The gem-difluoromethylene unit (−CF₂−) plays a pivotal role in expanding chemical space due to its ability to induce unique molecular geometries and physicochemical properties, making it highly desirable in the development of pharmaceuticals, agrochemicals, and advanced materials. Despite their significance, efficient and versatile methods for incorporating −CF₂– groups into organic molecules remain challenging. We describe a palladium-catalyzed difluoroalkylation of alkenes via a formal Mizoroki–Heck reaction, providing a straightforward, cost-effective, and atom-economic route to synthesize a diverse array of RCF₂-alkenes from readily available alkenes and chlorodifluoroalkanes.
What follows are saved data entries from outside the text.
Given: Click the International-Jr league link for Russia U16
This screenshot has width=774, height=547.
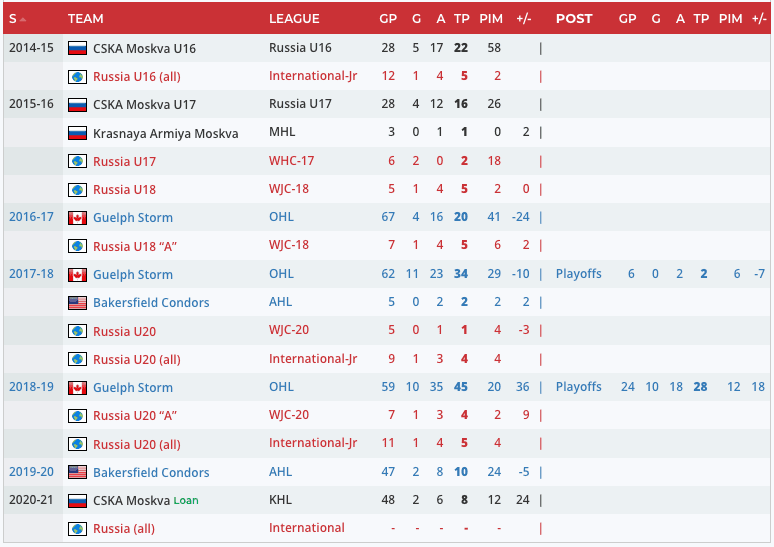Looking at the screenshot, I should pyautogui.click(x=313, y=76).
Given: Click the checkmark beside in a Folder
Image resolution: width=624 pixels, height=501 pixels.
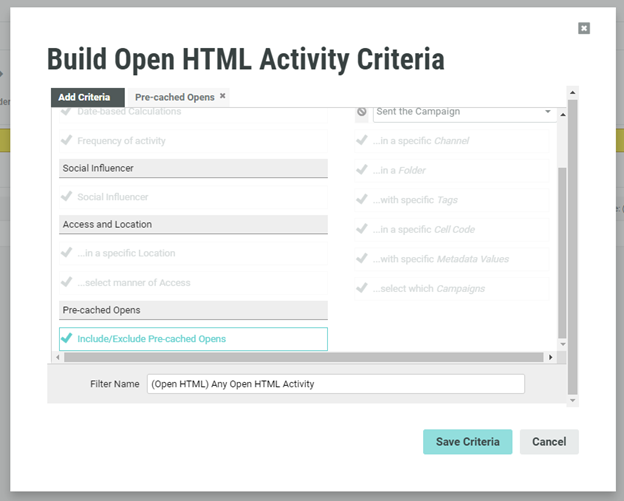Looking at the screenshot, I should click(361, 171).
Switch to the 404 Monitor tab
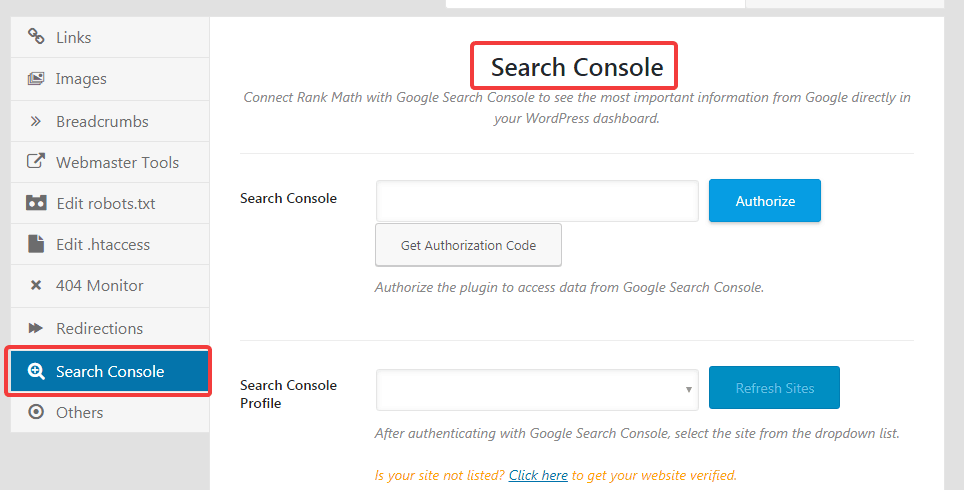 click(x=99, y=285)
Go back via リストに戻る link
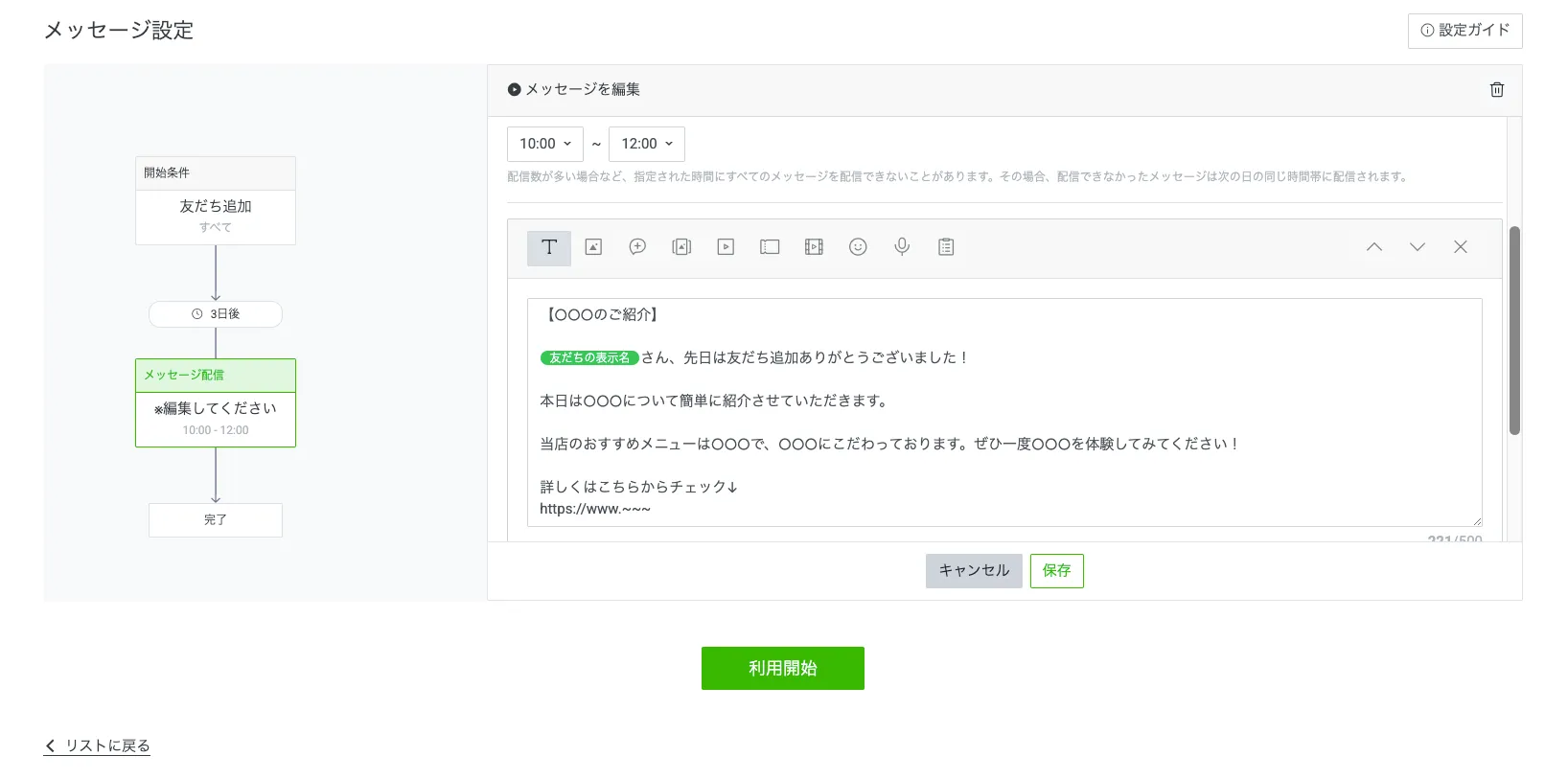This screenshot has width=1568, height=779. [97, 745]
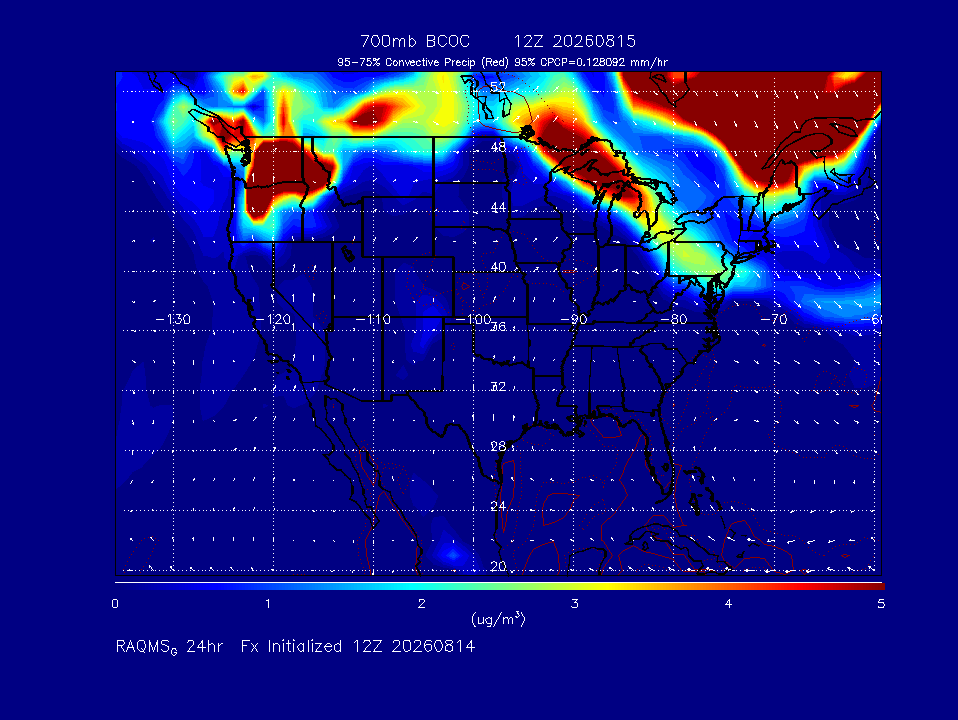This screenshot has width=958, height=720.
Task: Click the 52 latitude label
Action: (498, 87)
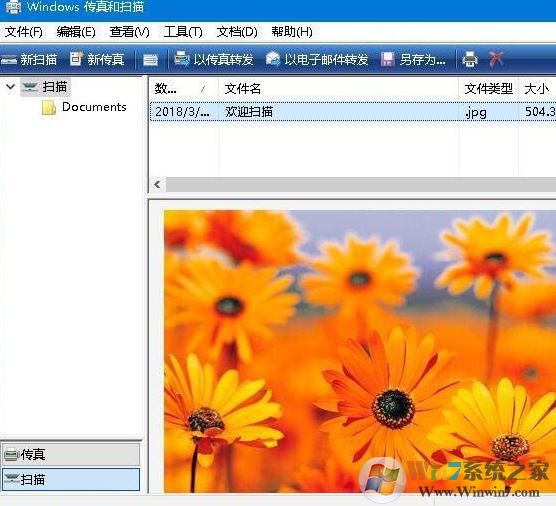556x506 pixels.
Task: Forward the scan by email (以电子邮件转发)
Action: (317, 59)
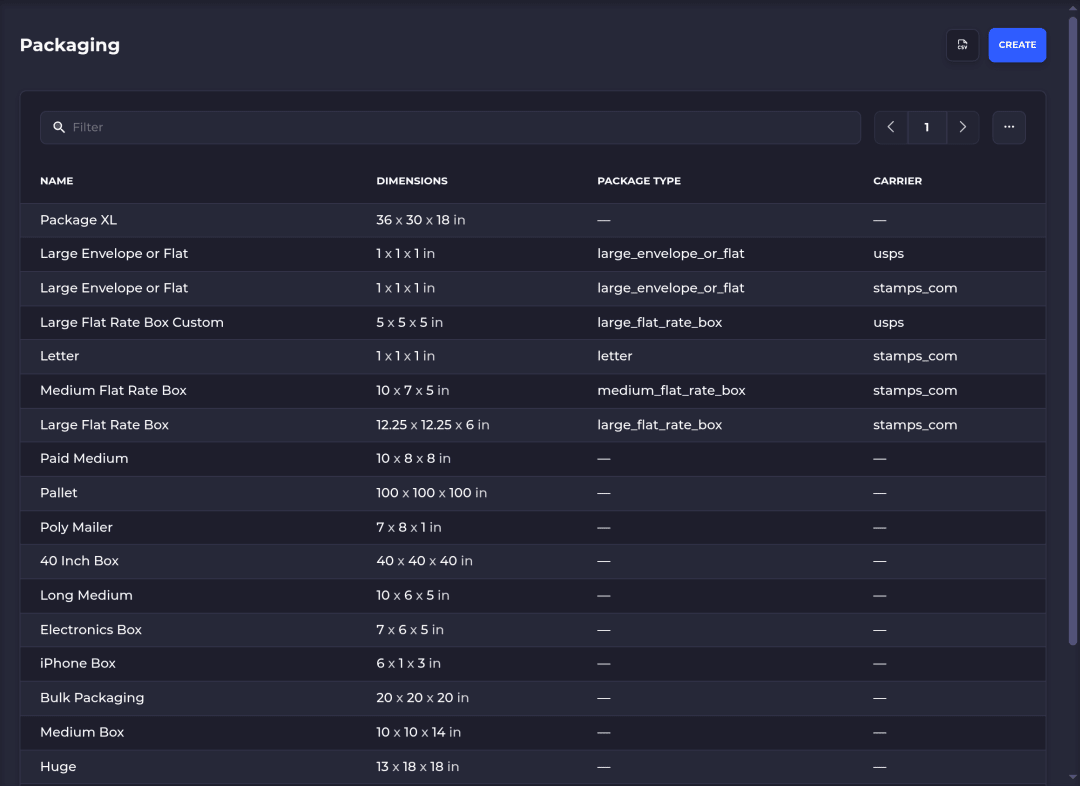The image size is (1080, 786).
Task: Sort by PACKAGE TYPE column header
Action: 639,180
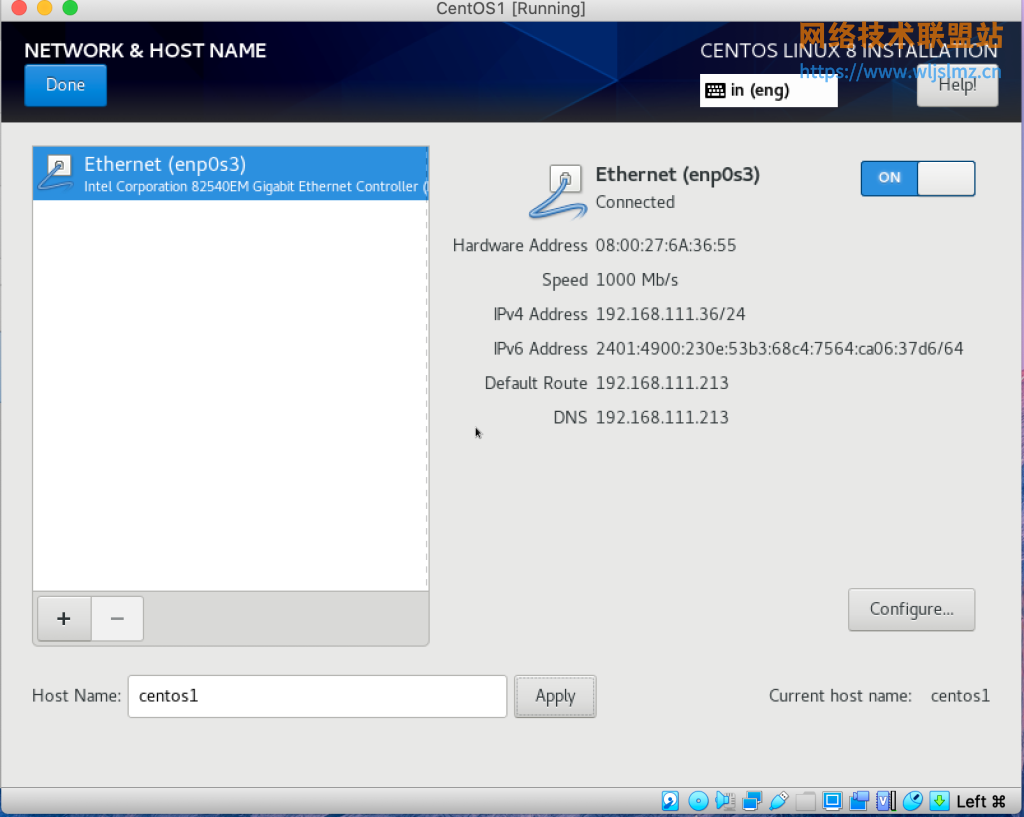Click the macOS yellow minimize traffic light
Screen dimensions: 1024x817
[x=43, y=10]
This method facilitates the incorporation of gem-difluoromethylene groups into complex molecules under mild conditions and demonstrates remarkable functional group tolerance, enabling late-stage functionalization. Preliminary mechanistic studies support a hybrid palladium-catalyzed radical-polar crossover mechanism. This approach offers an efficient and selective means to incorporate difluoromethylene units, broadening opportunities for the design of bioactive molecules and advanced materials and advancing synthetic strategies for a variety of applications.